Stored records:
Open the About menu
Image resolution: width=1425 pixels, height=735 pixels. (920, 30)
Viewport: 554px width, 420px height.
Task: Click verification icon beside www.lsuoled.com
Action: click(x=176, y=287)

> Exercise aim
Your task is to restate all of the records above word for word.

> Written response
Open the About menu
Image resolution: width=1425 pixels, height=735 pixels. (920, 30)
Viewport: 554px width, 420px height.
Task: Click verification icon beside www.lsuoled.com
Action: click(x=176, y=287)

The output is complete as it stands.